- _EXERCISE PROMPT_:
Return the rows below verbatim, beginning with the line containing "Where should I" and continuing through the final row. Omit the pictures from your answer.

● ● ●

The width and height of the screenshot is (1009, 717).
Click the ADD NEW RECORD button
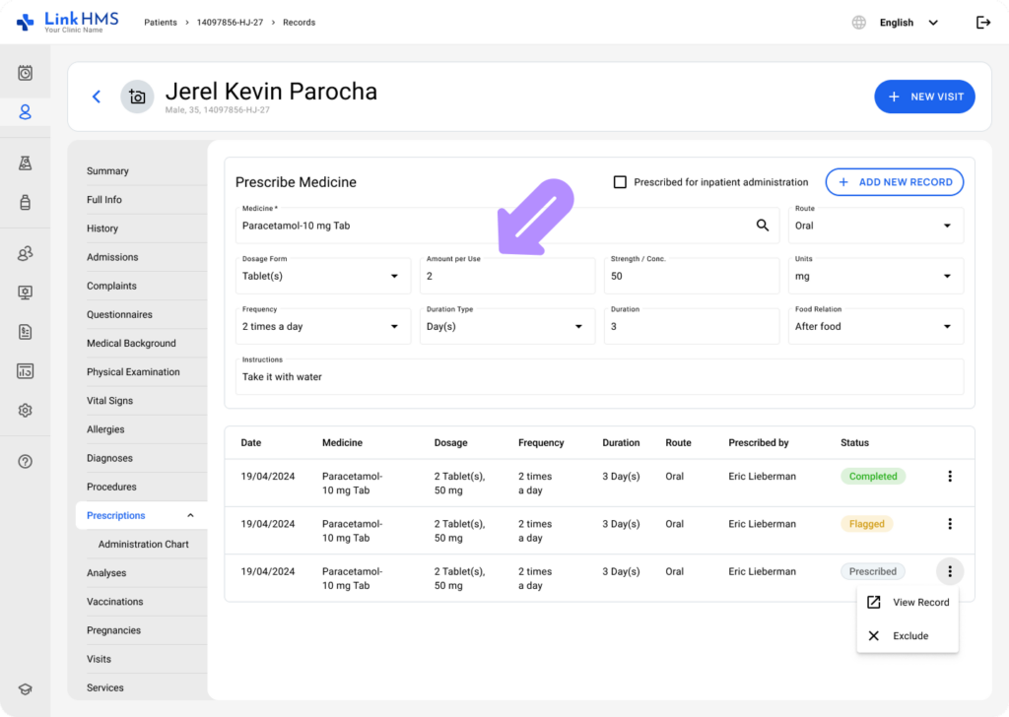point(894,182)
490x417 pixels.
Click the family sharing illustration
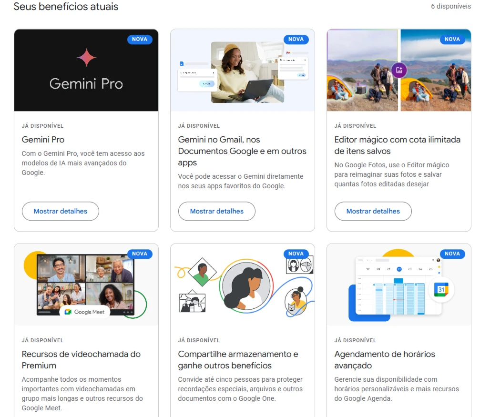243,285
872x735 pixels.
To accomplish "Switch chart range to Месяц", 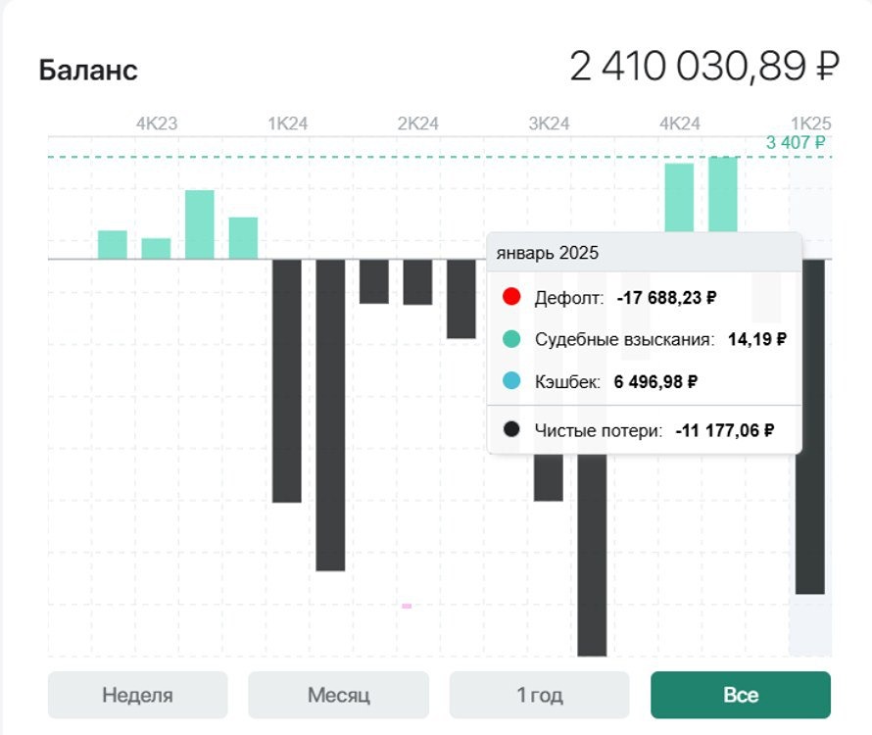I will (x=338, y=695).
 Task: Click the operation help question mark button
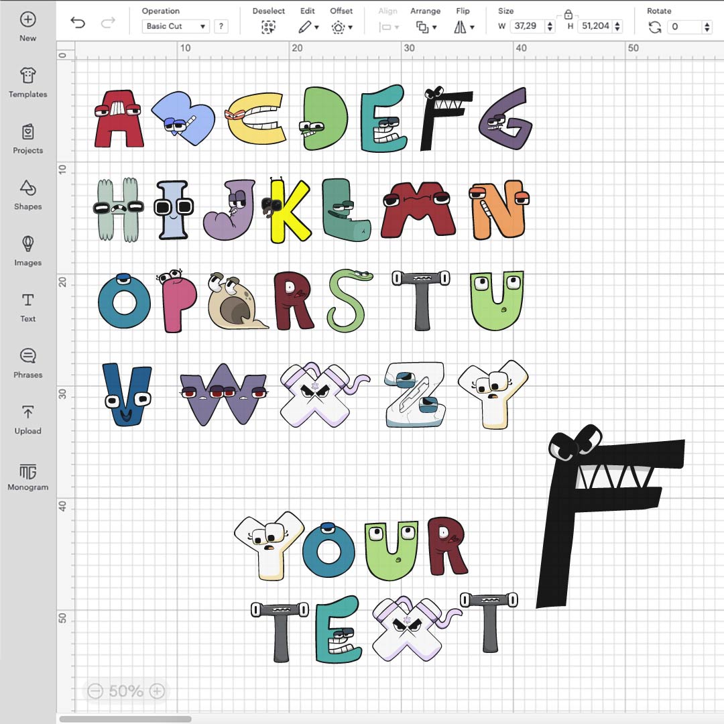point(221,27)
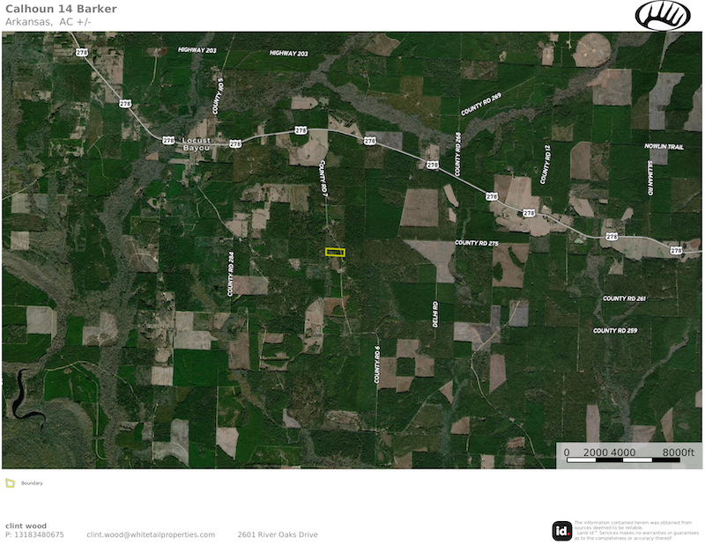
Task: Click the 278 shield at far right edge
Action: 676,251
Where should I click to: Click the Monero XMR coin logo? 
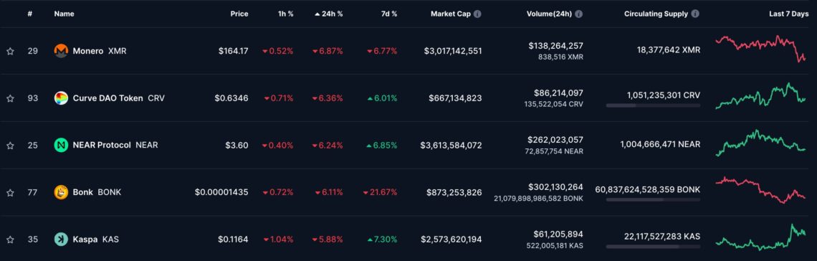[x=61, y=51]
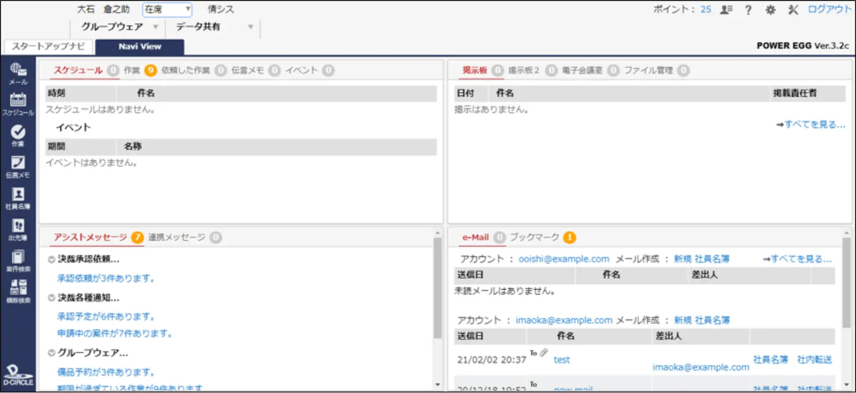Image resolution: width=856 pixels, height=393 pixels.
Task: Click the help question mark icon
Action: pyautogui.click(x=748, y=10)
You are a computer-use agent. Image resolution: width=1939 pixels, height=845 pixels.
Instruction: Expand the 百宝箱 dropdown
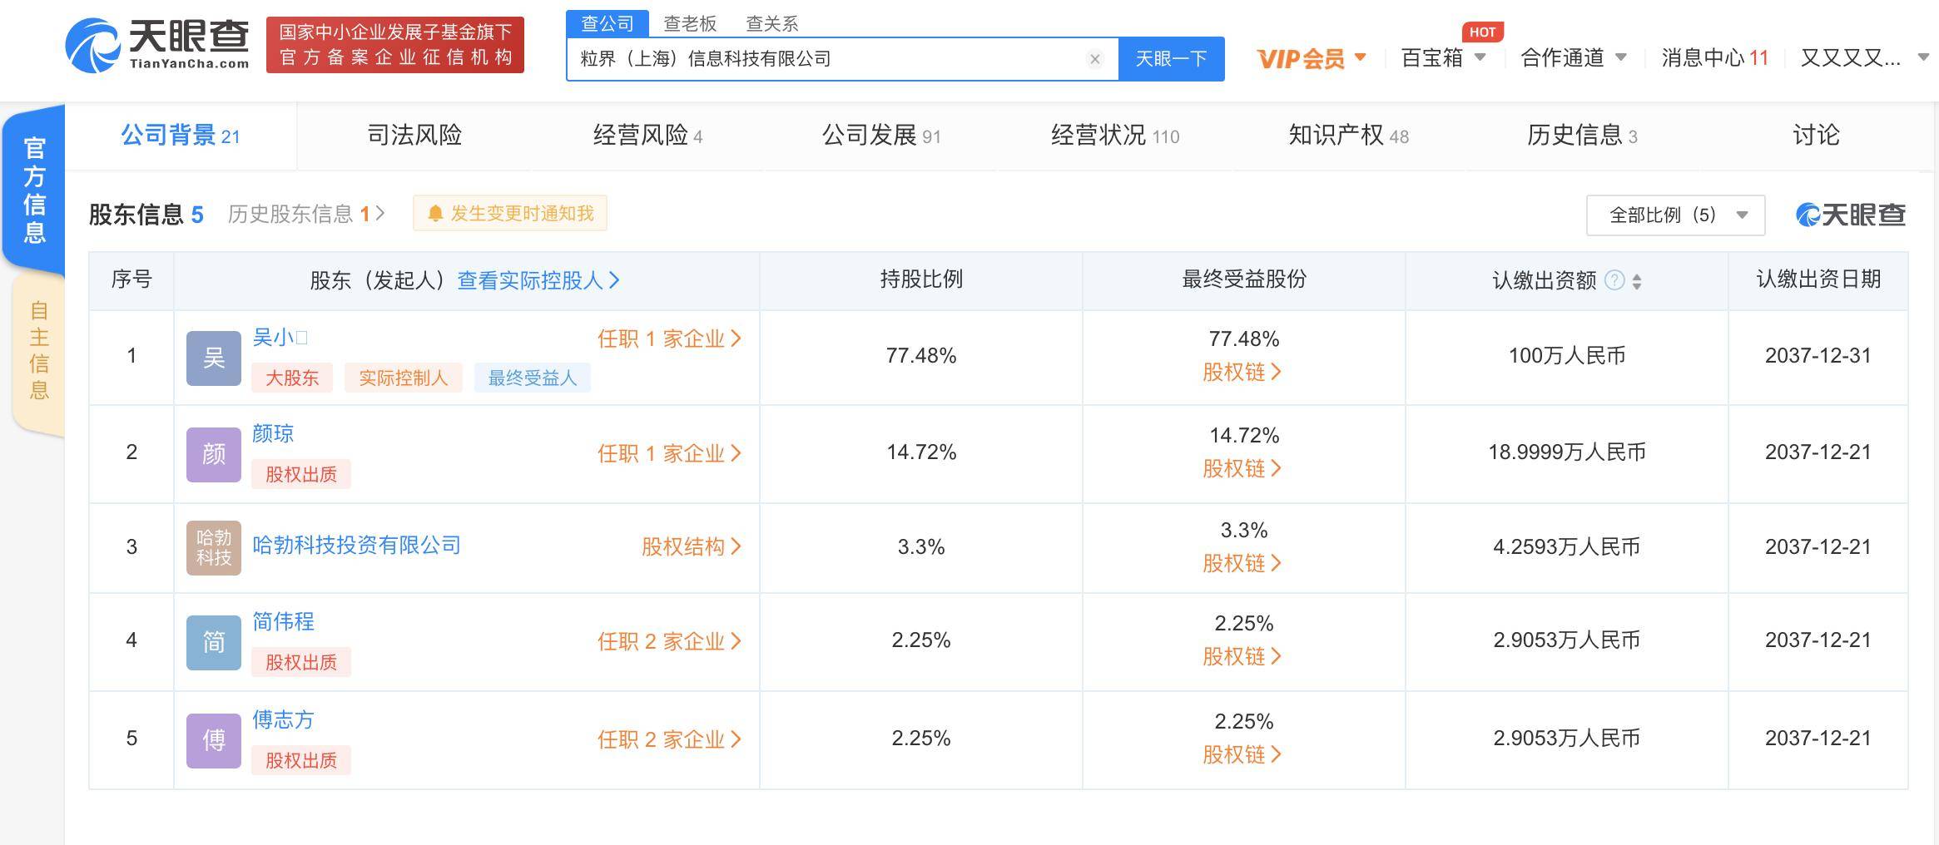pyautogui.click(x=1444, y=58)
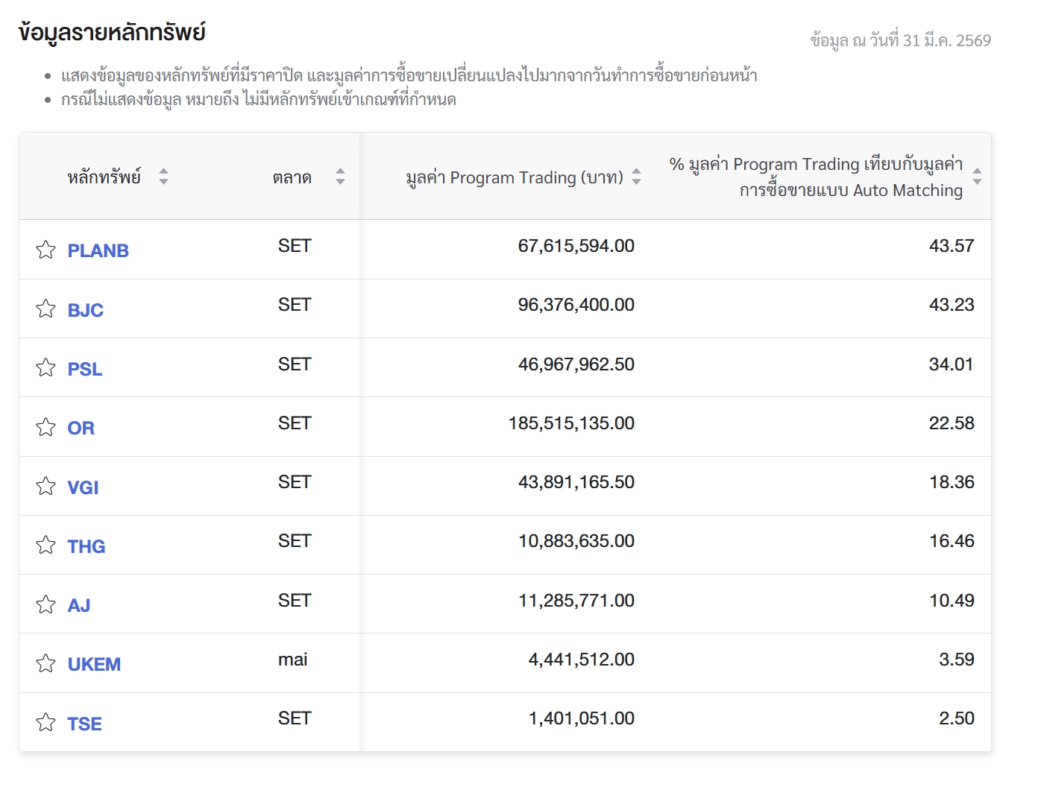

● ● ●

- _COMPLETED TASK_:
Where should I click to: Click the Monero XMR coin logo? 
[x=61, y=51]
Image resolution: width=856 pixels, height=393 pixels.
Task: Click the help question mark icon
Action: pyautogui.click(x=748, y=10)
You are a computer-use agent. Image resolution: width=1939 pixels, height=845 pixels.
Instruction: Expand the 百宝箱 dropdown
pyautogui.click(x=1444, y=58)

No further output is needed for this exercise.